TREN.BISNISMARKET.COM - Warga dunia maya diimbau untuk meningkatkan kewaspadaan terhadap modus penipuan baru yang belakangan ini marak beredar melalui aplikasi pesan instan WhatsApp. Modus ini memanfaatkan format file APK yang disamarkan sebagai undangan pernikahan digital.

Kejadian ini menjadi perhatian serius, terutama karena file yang dikirimkan seringkali berasal dari nomor kontak yang sama sekali tidak dikenal oleh penerima pesan. Hal ini dapat menimbulkan kerugian signifikan jika pengguna terperdaya untuk mengunduh dan menginstalnya.

Dampak dari pengunduhan file mencurigakan ini sangat besar, sebab APK tersebut berpotensi mengandung perangkat lunak berbahaya seperti malware, spyware, atau trojan.
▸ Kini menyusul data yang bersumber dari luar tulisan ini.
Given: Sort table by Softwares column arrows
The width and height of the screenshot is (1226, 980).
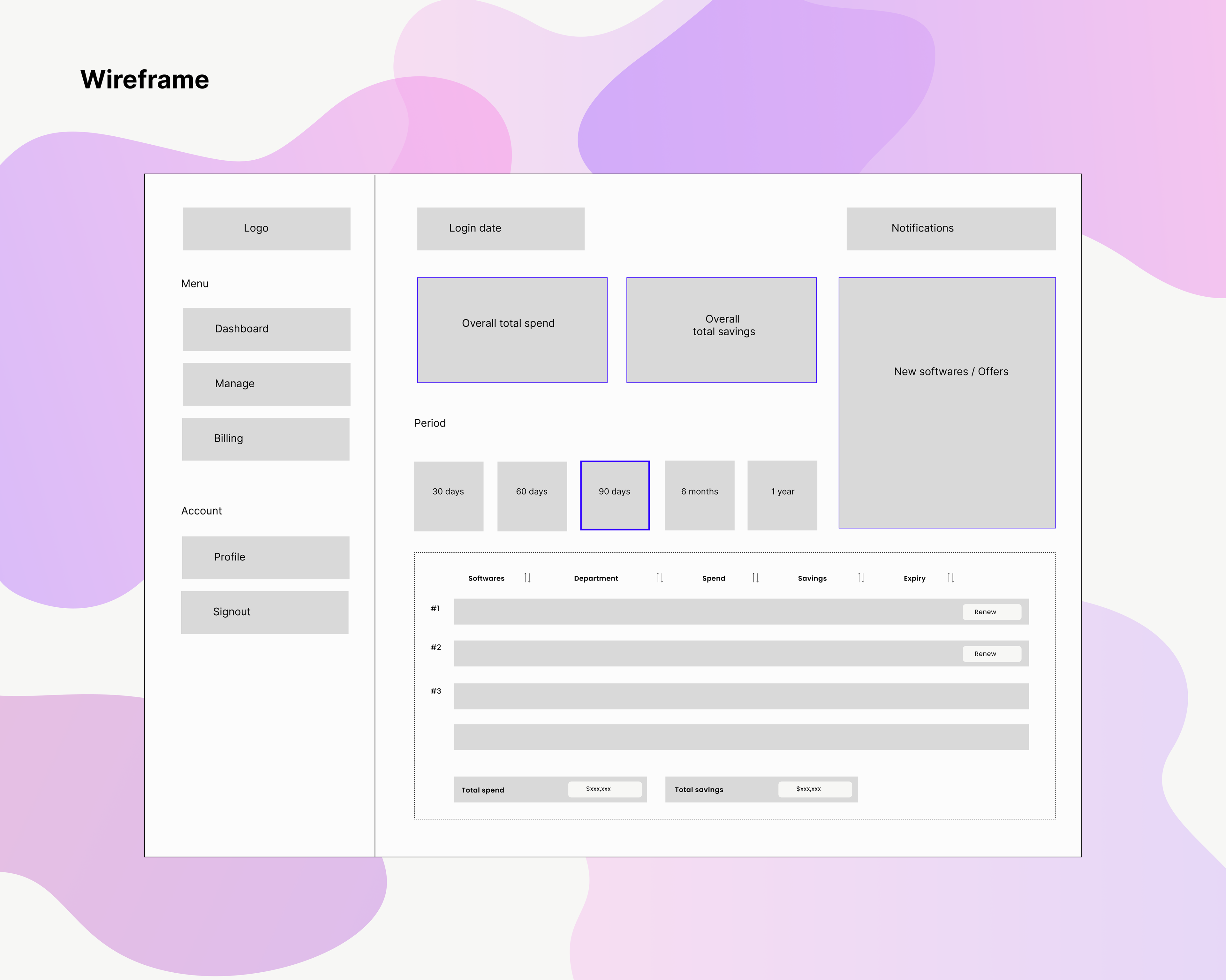Looking at the screenshot, I should [527, 578].
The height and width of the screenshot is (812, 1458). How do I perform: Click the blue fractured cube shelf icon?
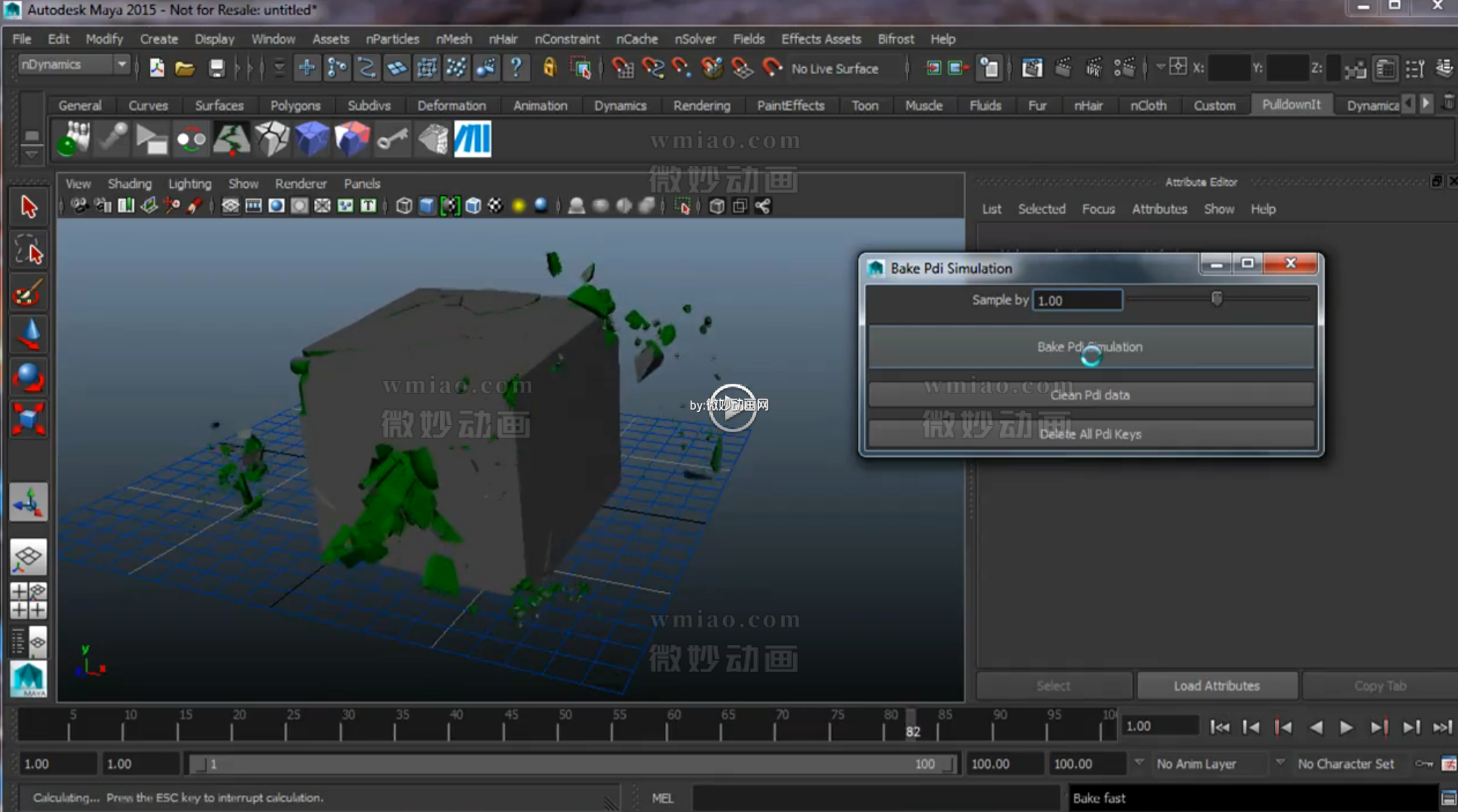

Perangkat lunak jahat ini dirancang khusus untuk mencuri informasi sensitif pengguna, termasuk data pribadi dan akses perbankan digital.

Dilansir dari CNBC Indonesia, jika seseorang terlanjur menginstal file berbahaya tersebut, terdapat beberapa langkah mitigasi darurat yang harus segera diterapkan untuk meminimalisir risiko peretasan. Langkah pertama dan paling krusial adalah mengaktifkan mode pesawat atau Airplane Mode pada perangkat ponsel.

Tindakan mengaktifkan Airplane Mode ini bertujuan untuk menghentikan semua komunikasi eksternal, sehingga pesan berupa SMS yang mungkin berisi kode verifikasi tidak dapat masuk dan dicuri oleh pelaku kejahatan.

Selain itu, pengguna juga dianjurkan untuk segera memutus koneksi internet ponsel, baik melalui data seluler maupun jaringan Wi-Fi. Langkah ini penting dilakukan untuk mencegah transfer data yang telah terinfeksi menuju server milik pihak penipu.

Langkah selanjutnya adalah melakukan audit aplikasi yang terinstal secara tidak sengaja setelah insiden terjadi. Pengguna harus mencari dan segera menghapus atau uninstall aplikasi yang terinstal tanpa disadari untuk mencegah aksi kejahatan lanjutan yang mungkin direncanakan.

Pengguna juga perlu memeriksa izin akses yang telah diberikan kepada aplikasi yang terinstal. Semua izin yang mencurigakan atau tidak relevan harus segera dinonaktifkan untuk membatasi jangkauan akses aplikasi berbahaya tersebut.

Sebagai upaya pengamanan finansial, sangat disarankan untuk segera mengganti semua kata sandi atau PIN transaksi yang terkait dengan aplikasi mobile banking. Selain itu, pengaktifan verifikasi dua langkah (two-step verification) juga harus dilakukan untuk mengamankan akun seperti WhatsApp dari potensi pengambilalihan.